[Exercise description]
Pictures are to be omitted. Output only the lines from the one containing "You are a computer-use" through the end of the data, word for word.

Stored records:

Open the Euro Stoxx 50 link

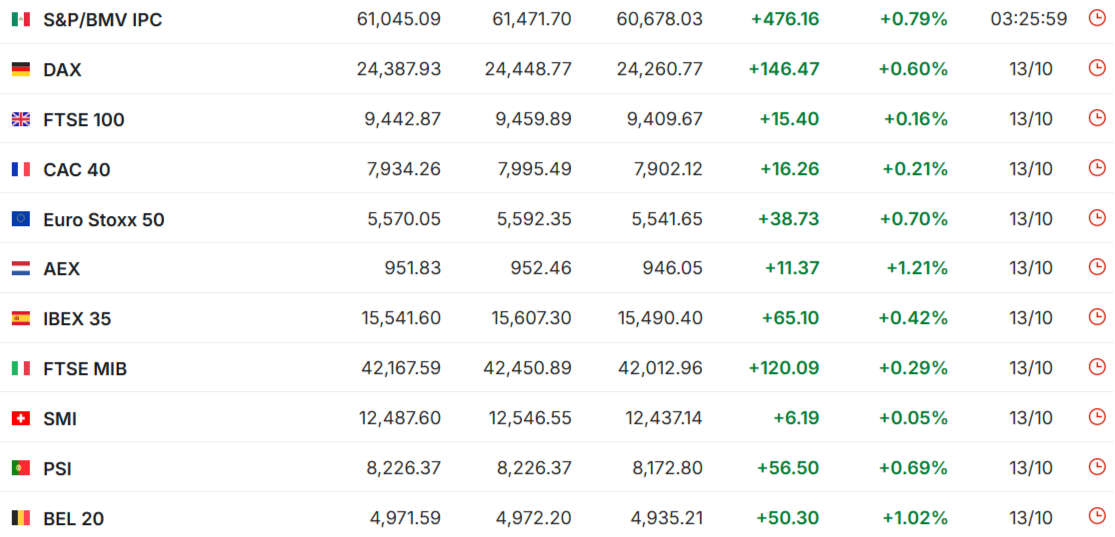(104, 220)
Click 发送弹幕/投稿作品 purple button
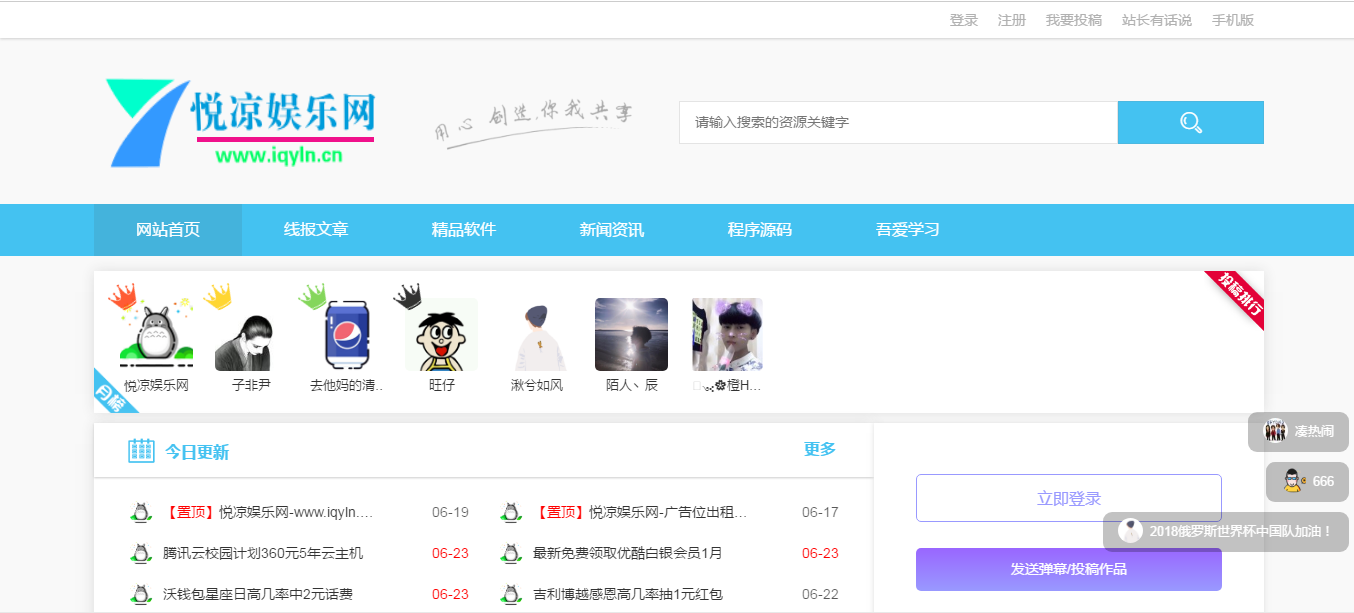The image size is (1354, 613). tap(1068, 569)
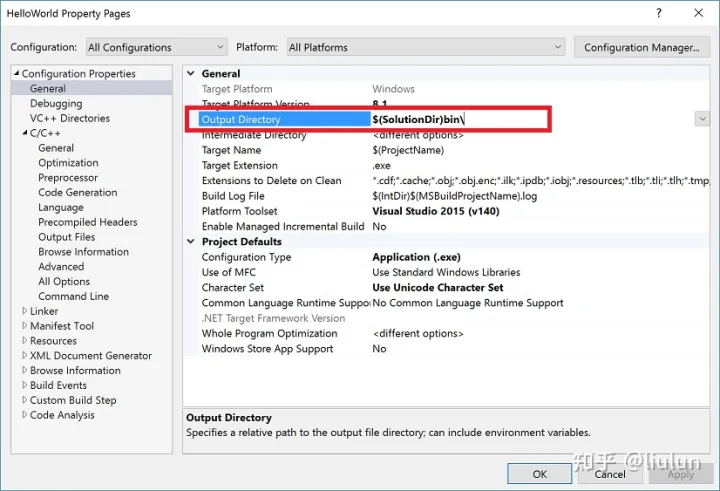Expand the Build Events node
The image size is (720, 491).
pyautogui.click(x=24, y=385)
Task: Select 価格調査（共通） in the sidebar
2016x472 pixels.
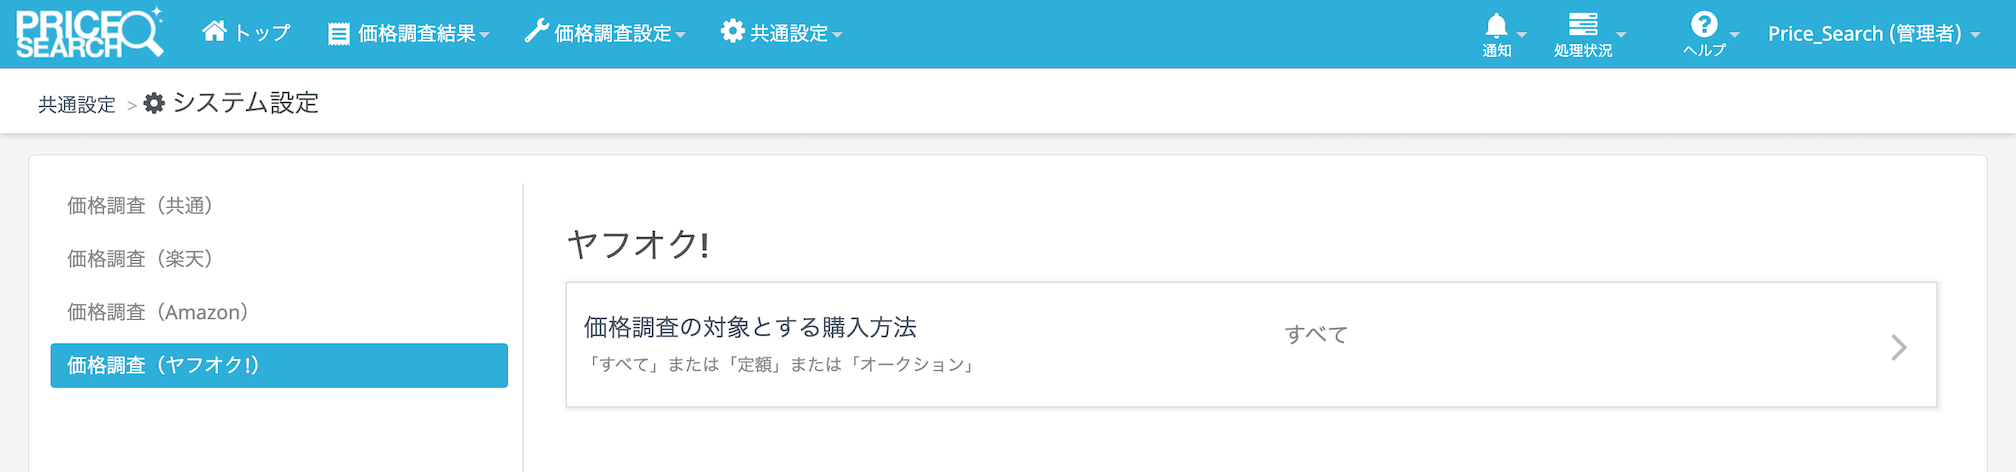Action: coord(140,206)
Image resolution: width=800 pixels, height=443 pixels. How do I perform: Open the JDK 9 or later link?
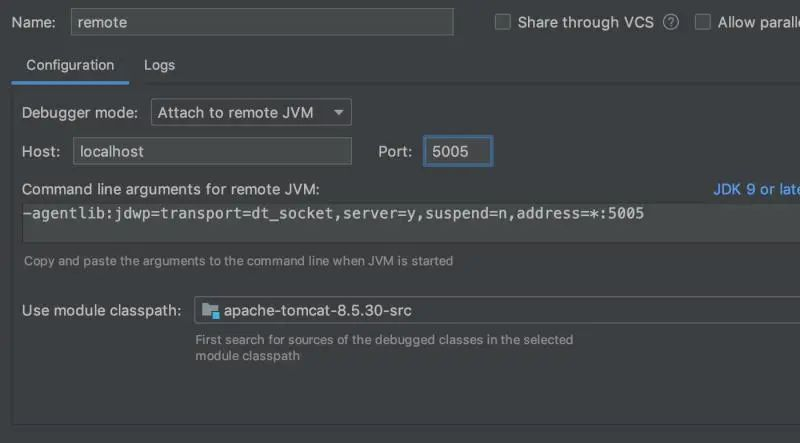pyautogui.click(x=756, y=189)
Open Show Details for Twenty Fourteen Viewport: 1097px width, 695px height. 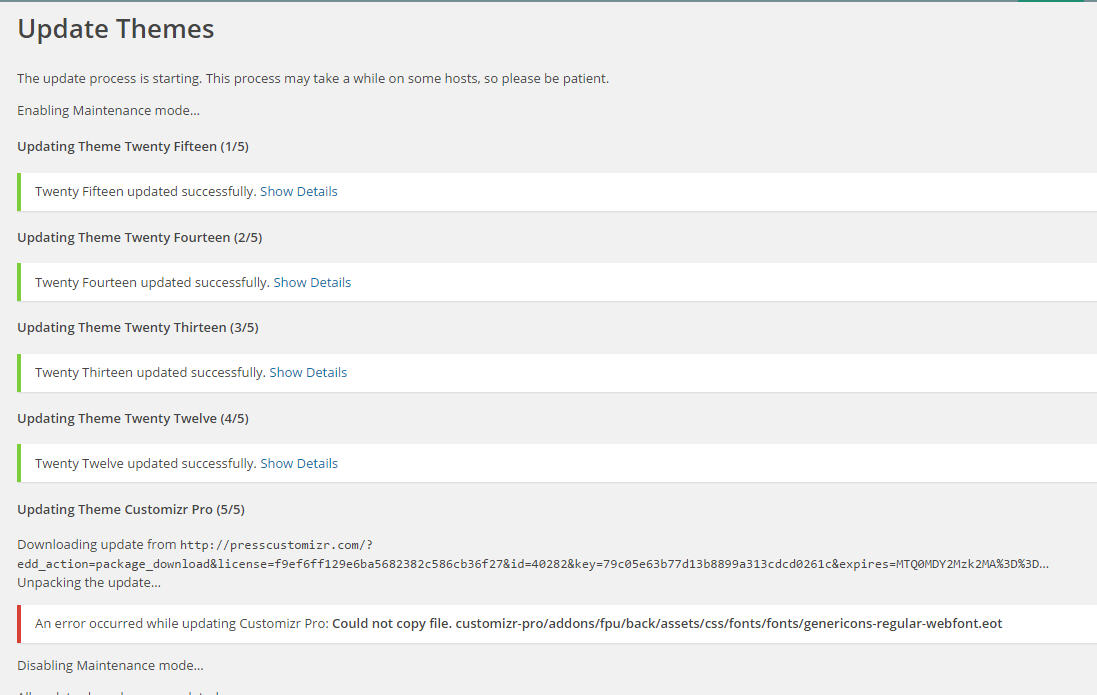coord(312,282)
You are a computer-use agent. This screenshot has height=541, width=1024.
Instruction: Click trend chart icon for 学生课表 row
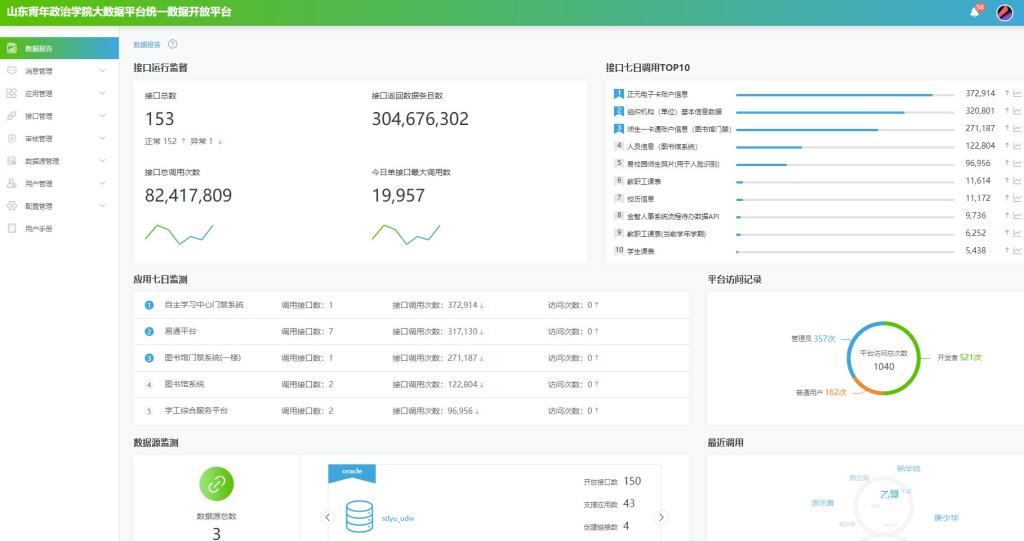pyautogui.click(x=1017, y=250)
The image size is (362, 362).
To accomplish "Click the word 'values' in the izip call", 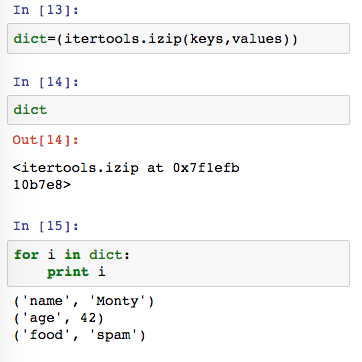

[Answer area]
You are a computer-use agent. This screenshot has height=541, width=1024.
Instruction: Click trend chart icon for 学生课表 row
pyautogui.click(x=1017, y=250)
The image size is (362, 362).
To accomplish "Click the word 'values' in the izip call", 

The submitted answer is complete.